Re:How to convert rtf format to html format
On Fri, 10 Jan 2003 02:57:41 +0800, "Jianfeng Zou" <zjf1...@21cn.com>
wrote:
Quote
>I know the html help workshop can convert rtf file to html file and can get
>the image from rtf file. How I programe to convert rtf format to html
>format? Thank you!
This is an interesting excercise, (I hope it is an excercise, as you
can download a converter without having to write one).
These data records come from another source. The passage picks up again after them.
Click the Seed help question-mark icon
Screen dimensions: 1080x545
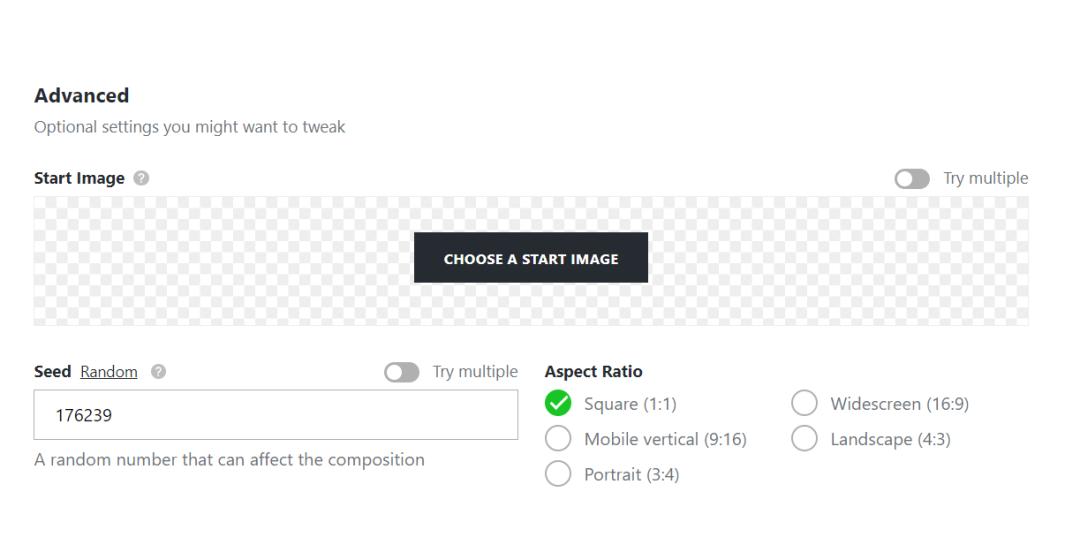point(158,372)
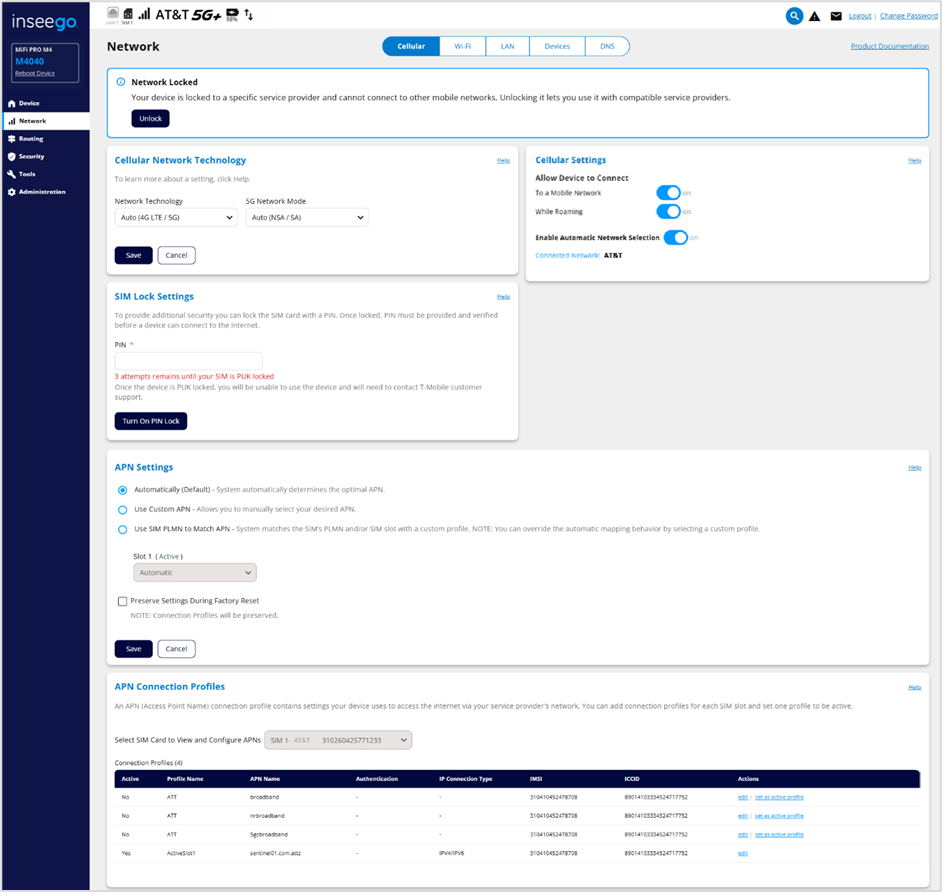Image resolution: width=942 pixels, height=892 pixels.
Task: Open Administration in the sidebar
Action: pyautogui.click(x=41, y=192)
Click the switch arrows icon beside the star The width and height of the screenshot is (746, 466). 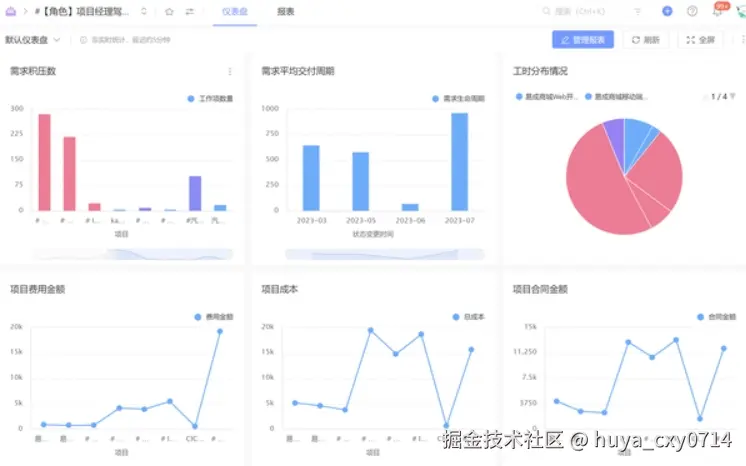(189, 11)
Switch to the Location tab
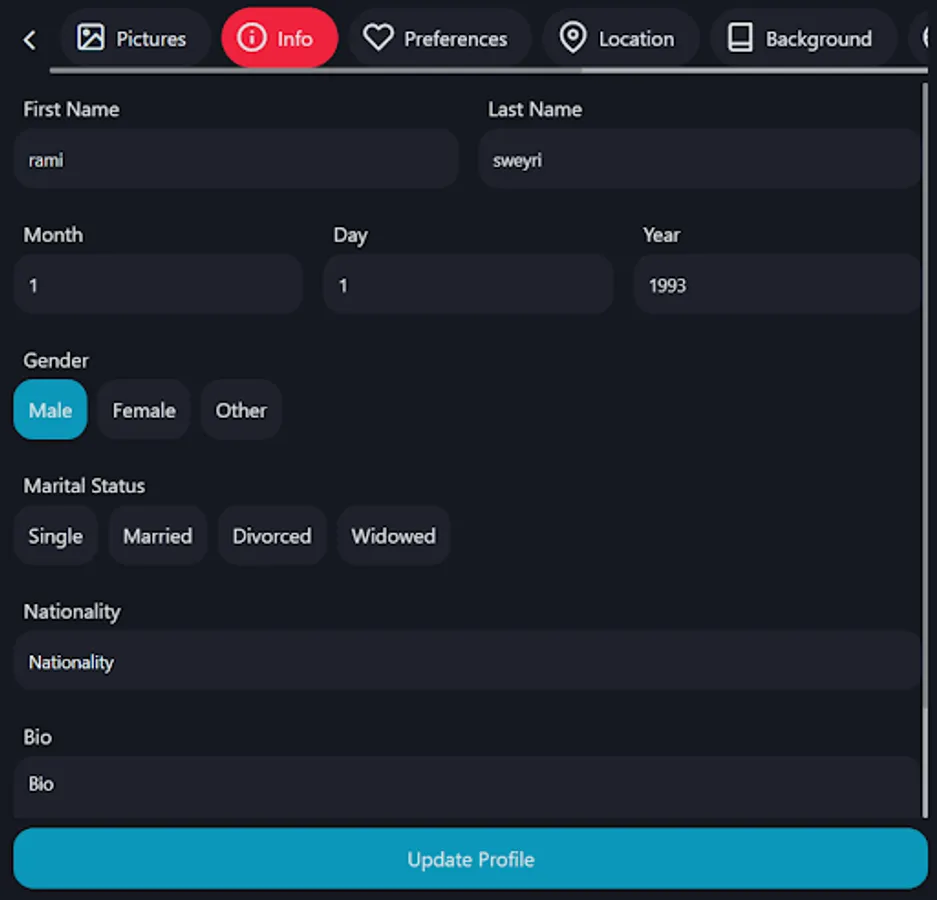Viewport: 937px width, 900px height. (x=620, y=38)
Basically you need to write your own RTF interpreter. This is a matter
of opening the RTF file as if it were plain text, parsing the RTF
markup from the text, and using some sort of lookup mechanism to
convert this to HTML.
So
\bHello, World!\b0
would become
<B>Hello, World!</B>
It's not always a straight one-to-one conversion, as an RTF file lists
all the fonts and colours that it uses at the top, a bit like a style
sheet. So whereas in HTML you have <font face = "Verdana">, in RTF
you'll have \f0, where "f0" is the identifier for "Verdana" in the
font table.
You can download the RTF spec, along with some info about creating an
RTF reader here:
http://www.biblioscape.com/rtf15_spec.htm
A good RTF reader will politely ignore anything it doesn't understand.
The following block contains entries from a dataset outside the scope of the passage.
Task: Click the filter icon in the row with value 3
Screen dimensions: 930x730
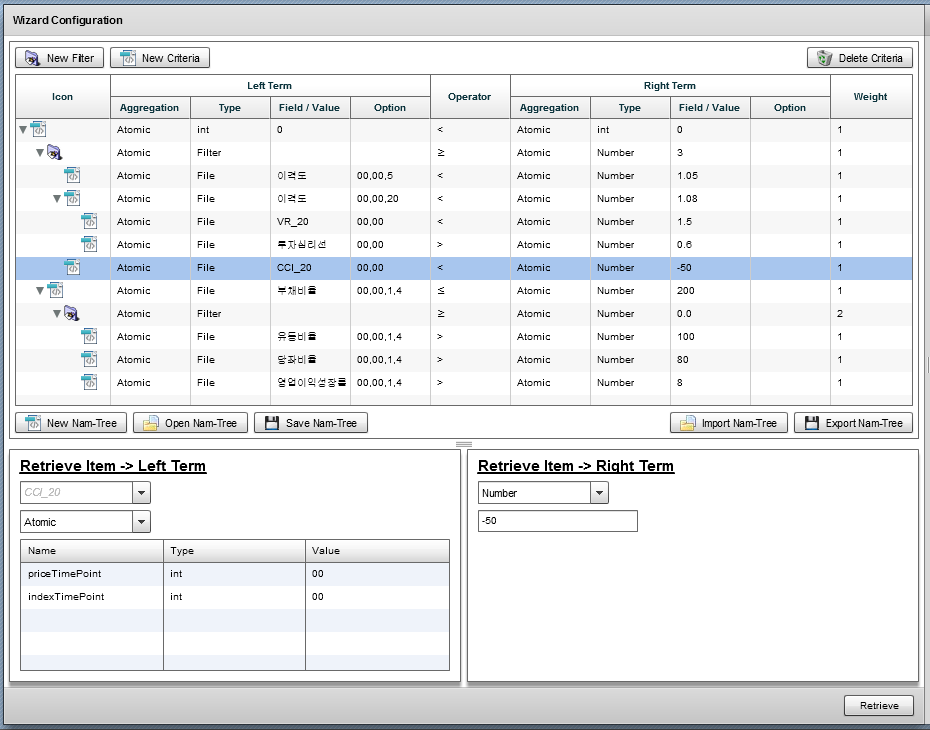Action: tap(55, 153)
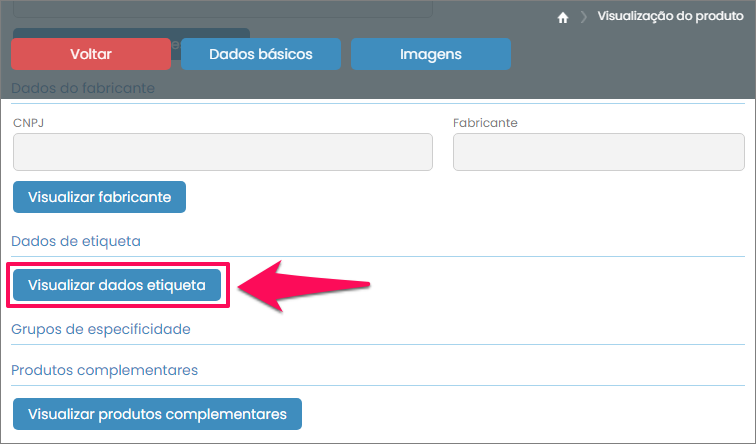
Task: Click the Produtos complementares section heading
Action: [104, 370]
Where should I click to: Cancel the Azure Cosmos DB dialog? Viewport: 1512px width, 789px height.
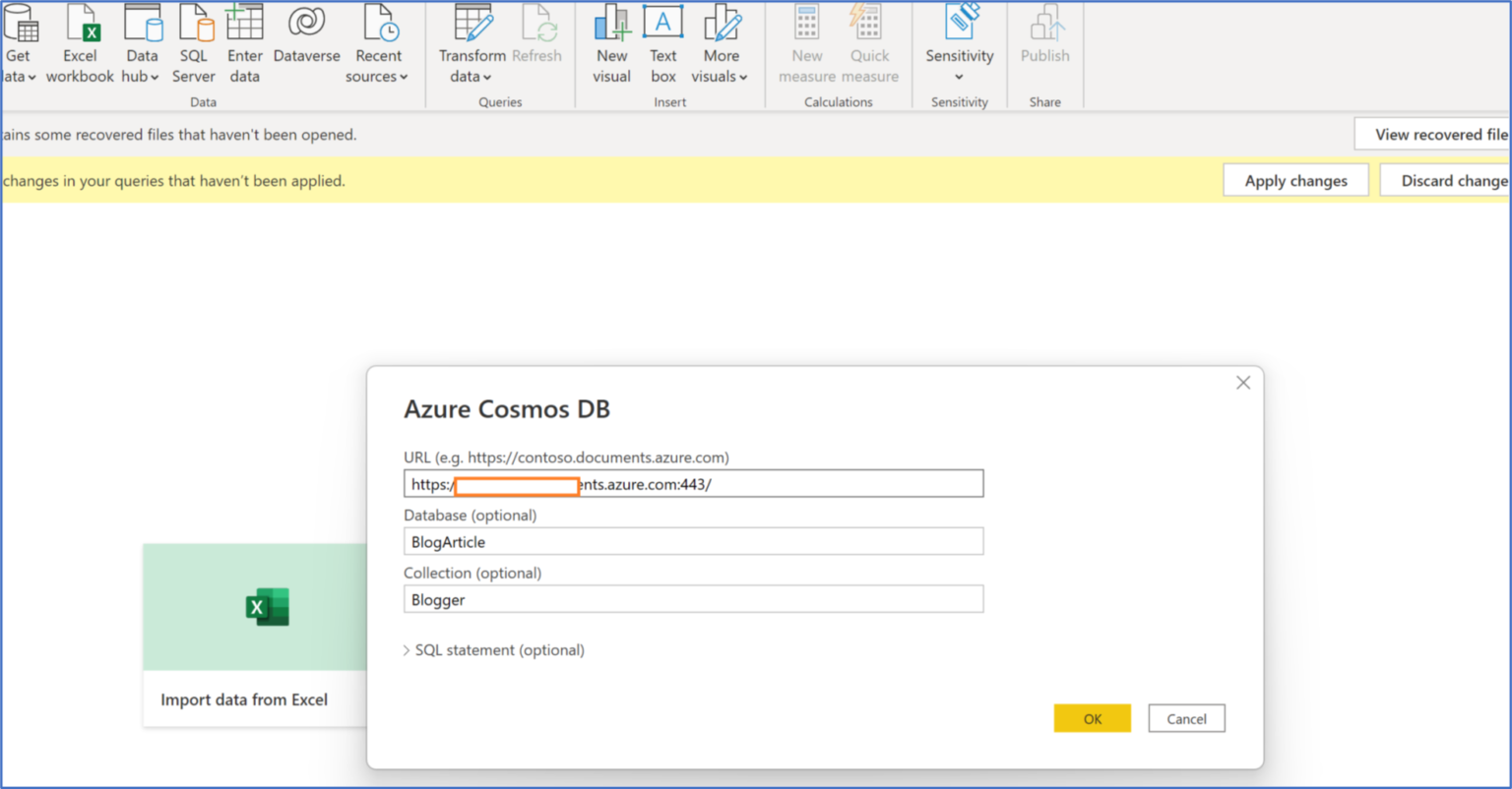coord(1186,718)
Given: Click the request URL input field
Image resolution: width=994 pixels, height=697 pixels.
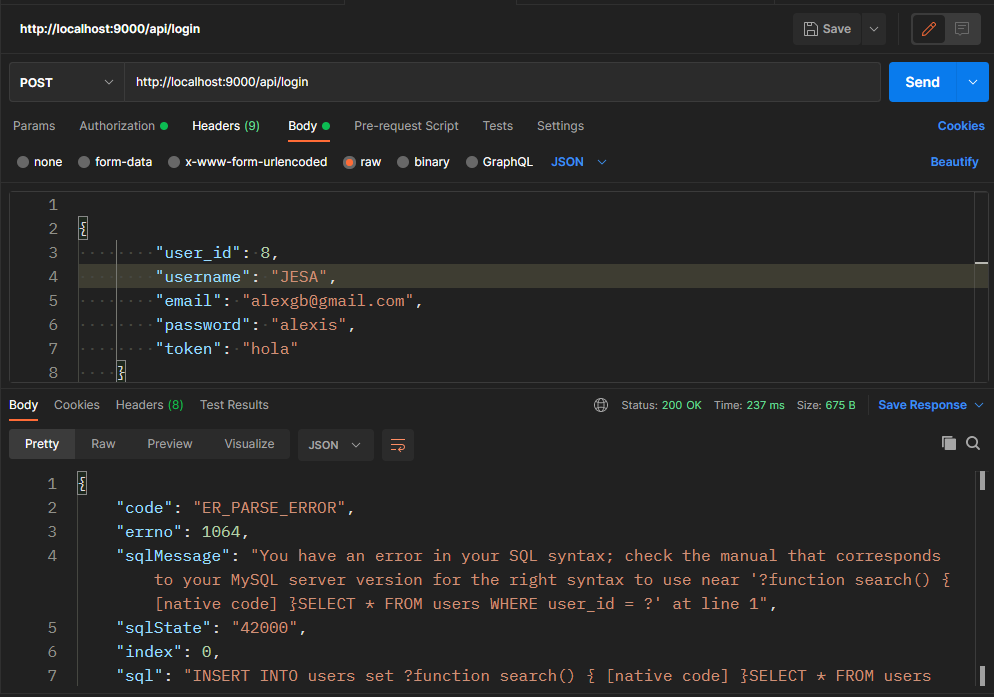Looking at the screenshot, I should tap(500, 82).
This is a Good Thing, as it will enable you to get a basic converter
up and running quite quickly, and there is a *lot* of non-standard RTF
out there - in fact almost anything created in MS Word and saved as
RTF will contain a whole load of markup that isn't standard.
To get started, I recommend using WordPad to create a very basic RTF
file to work on - just a couple of sentences with different styles is
enough.
Anyway, have fun.
--
jc